The Astrophysical Journal ◽

10.3847/1538-4357/ac1db0 ◽

2021 ◽

Vol 923 (1) ◽

pp. 49

Author(s):

Joseph Moscoso ◽

Rafael S. de Souza ◽

Alain Coc ◽

Christian Iliadis

Keyword(s):

Reaction Rates ◽

Big Bang ◽

Baryon Density ◽

Thermonuclear Reaction ◽

Big Bang Nucleosynthesis ◽

Highly Sensitive ◽

Theoretical Predictions ◽

Reliable Knowledge ◽

Percent Accuracy ◽

The Big Bang

Abstract Big bang nucleosynthesis (BBN) is the standard model theory for the production of light nuclides during the early stages of the universe, taking place about 20 minutes after the big bang. Deuterium production, in particular, is highly sensitive to the primordial baryon density and the number of neutrino species, and its abundance serves as a sensitive test for the conditions in the early universe. The comparison of observed deuterium abundances with predicted ones requires reliable knowledge of the relevant thermonuclear reaction rates and their corresponding uncertainties.

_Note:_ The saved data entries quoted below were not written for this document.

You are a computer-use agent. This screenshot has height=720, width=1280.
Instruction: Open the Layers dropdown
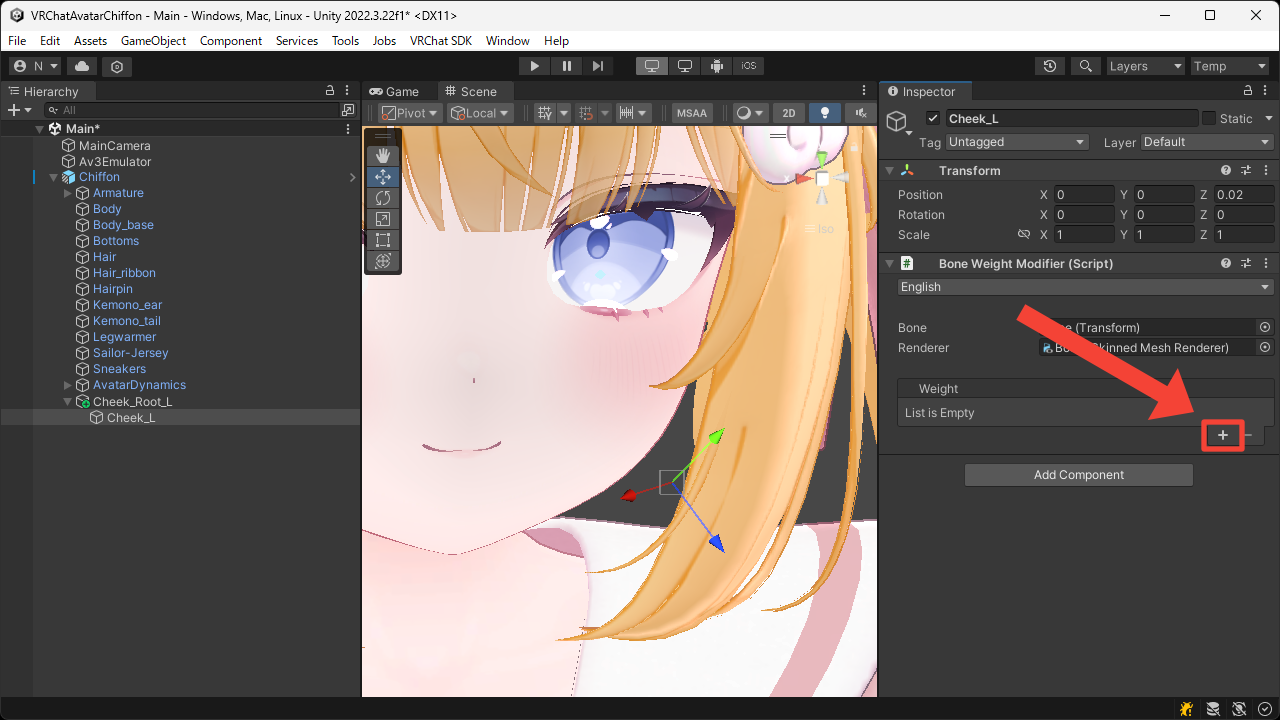click(x=1145, y=65)

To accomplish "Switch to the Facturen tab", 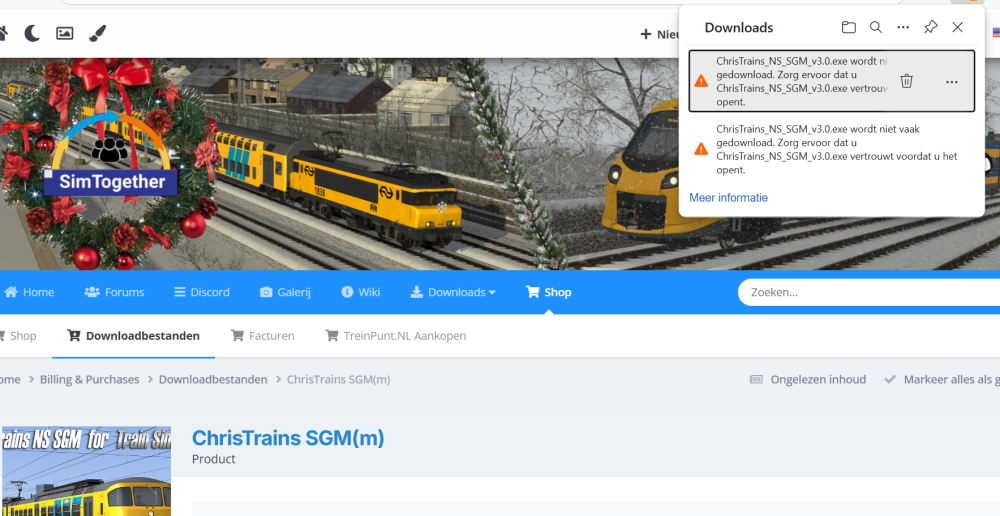I will tap(263, 336).
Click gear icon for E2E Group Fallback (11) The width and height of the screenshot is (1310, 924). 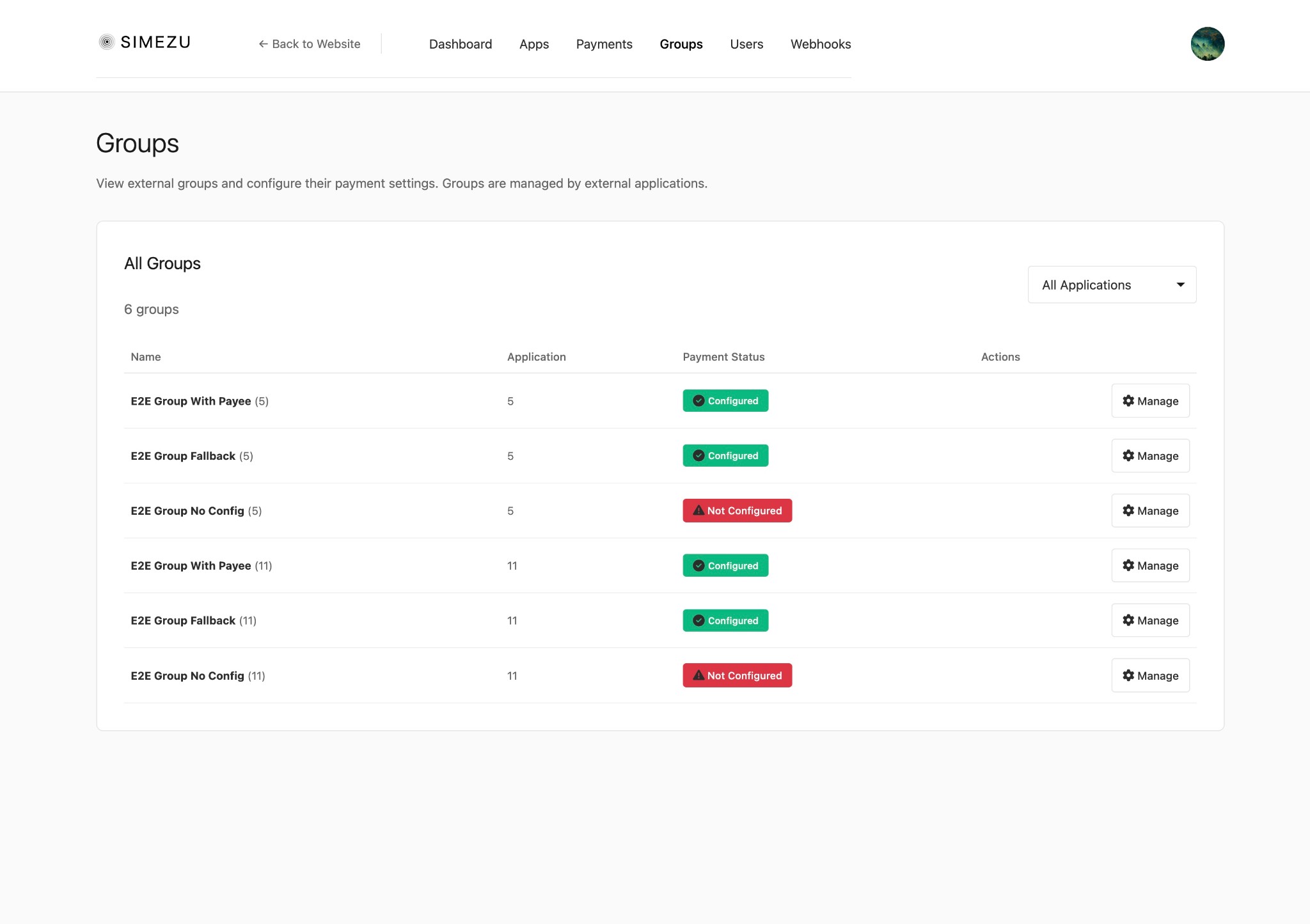click(x=1128, y=620)
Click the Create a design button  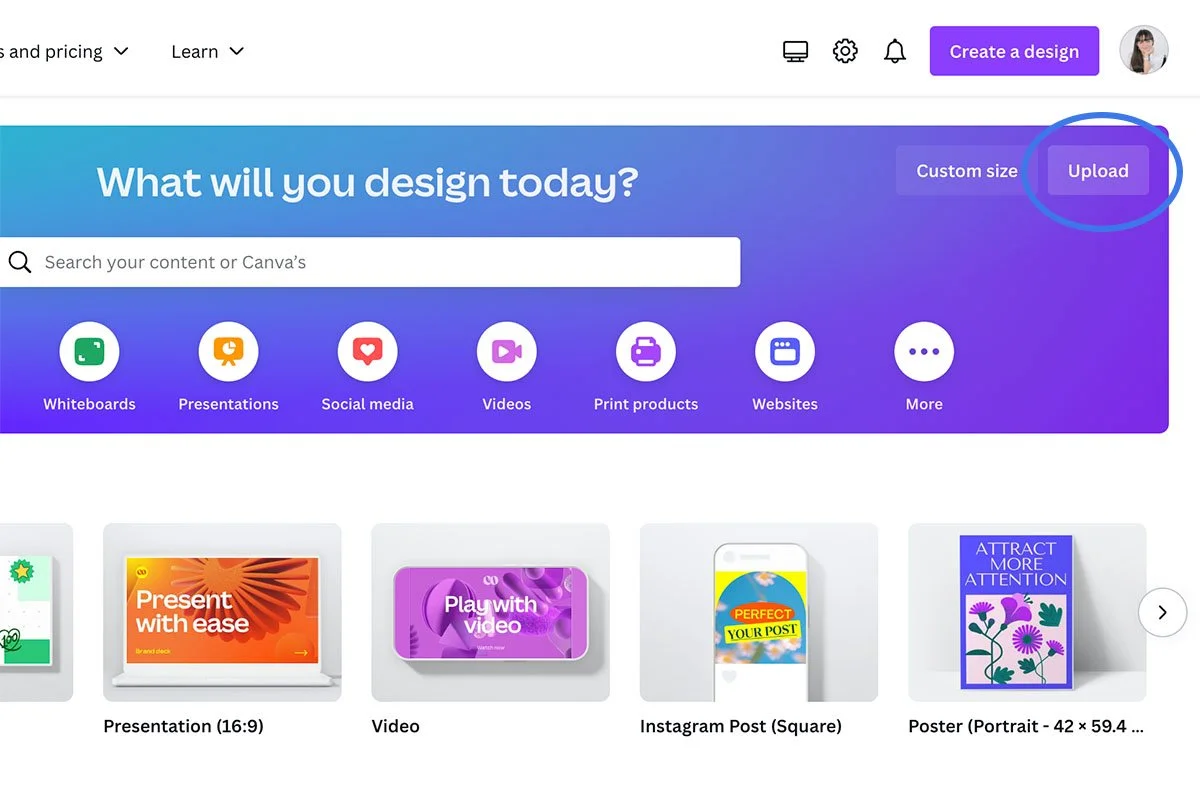(1014, 51)
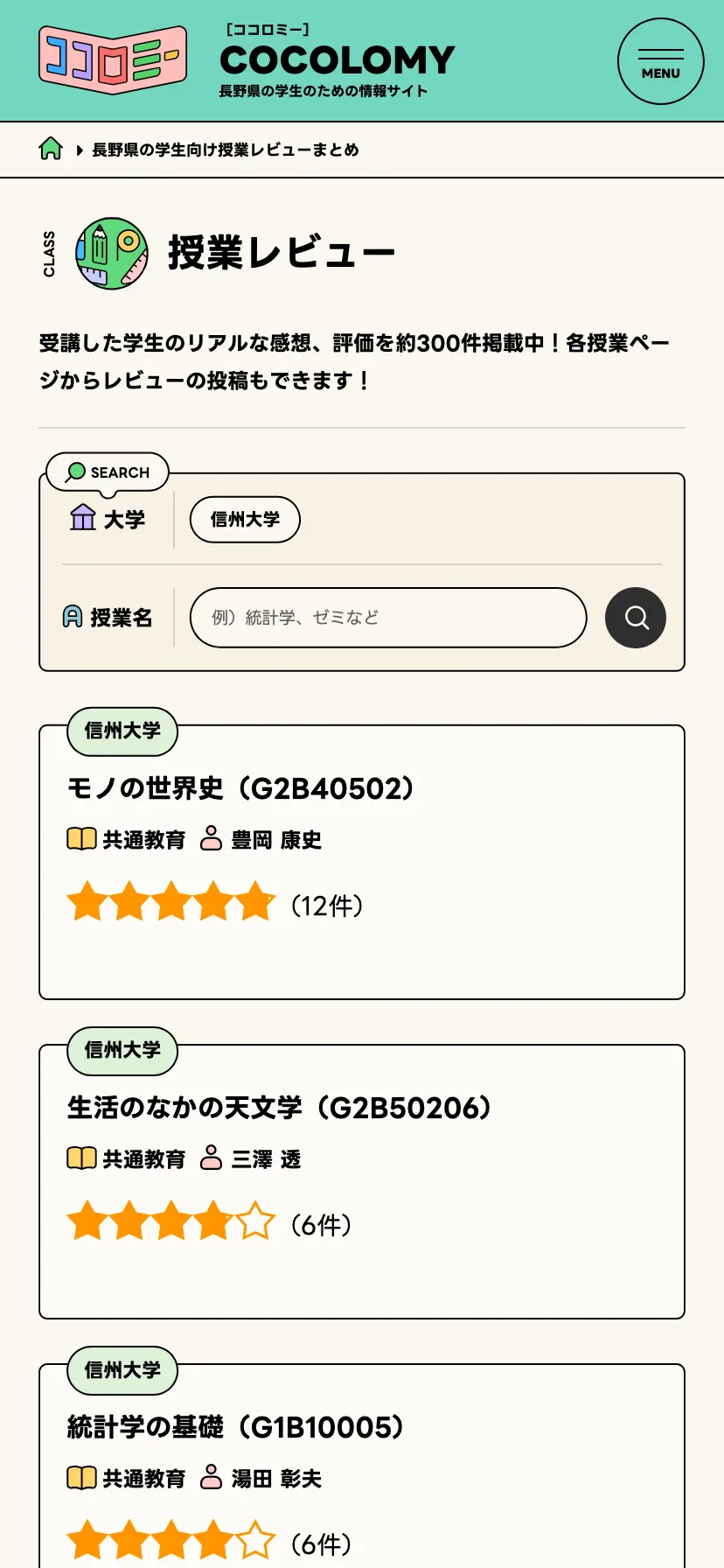Click the COCOLOMY notebook logo icon

pyautogui.click(x=111, y=60)
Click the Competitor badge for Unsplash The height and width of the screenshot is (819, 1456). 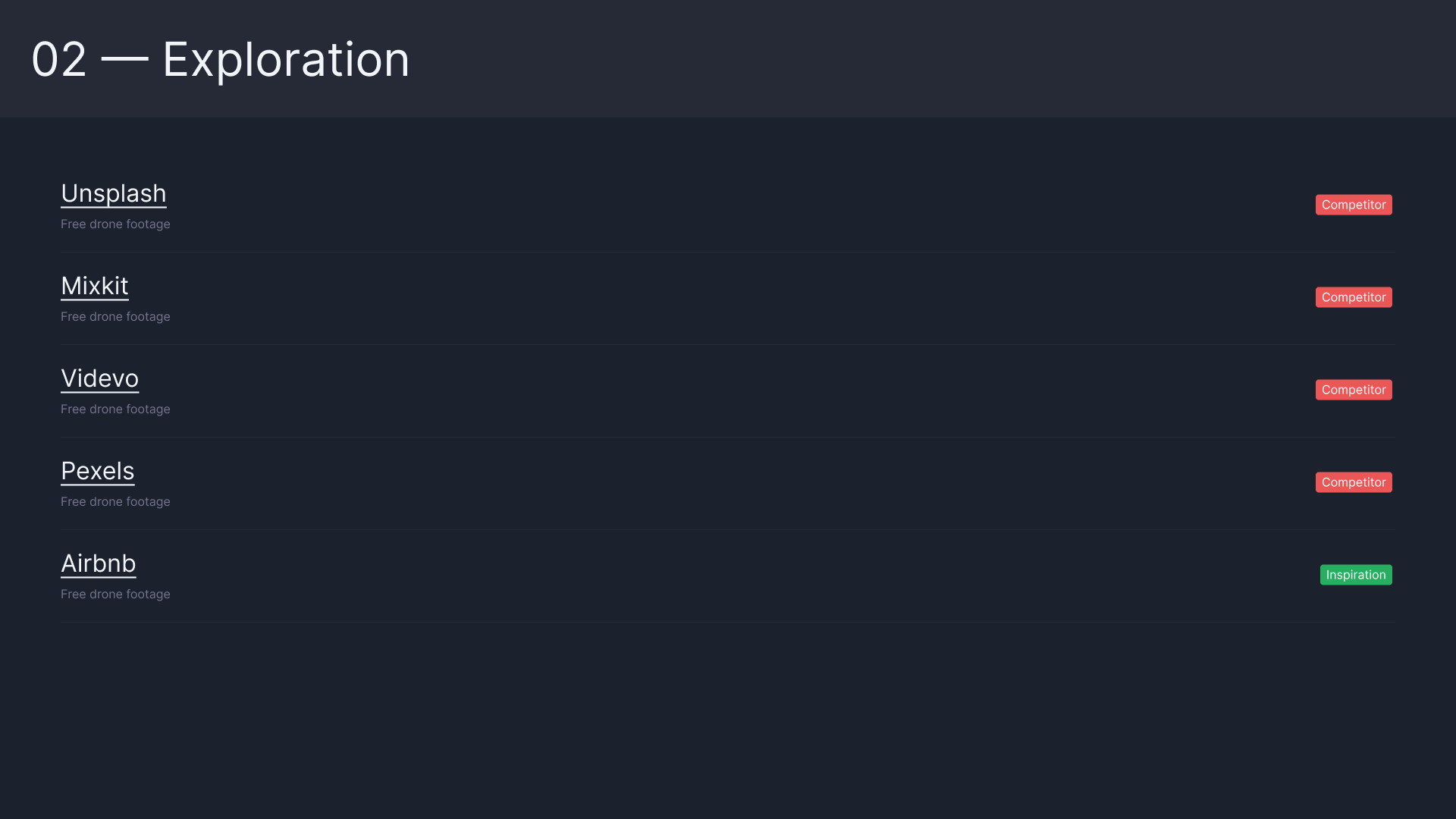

Recent observations reported the primordial deuterium abundance with percent accuracy, but some theoretical predictions based on BBN are in tension with the measured values because of uncertainties in the cross section of the deuterium-burning reactions. In this work, we analyze the S-factor of the D(p,γ)3He reaction using a hierarchical Bayesian model. We take into account the results of 11 experiments, spanning the period of 1955–2021, more than any other study. We also present results for two different fitting functions, a two-parameter function based on microscopic nuclear theory and a four-parameter polynomial. Our recommended reaction rates have a 2.2% uncertainty at 0.8 GK, which is the temperature most important for deuterium BBN. Differences between our rates and previous results are discussed.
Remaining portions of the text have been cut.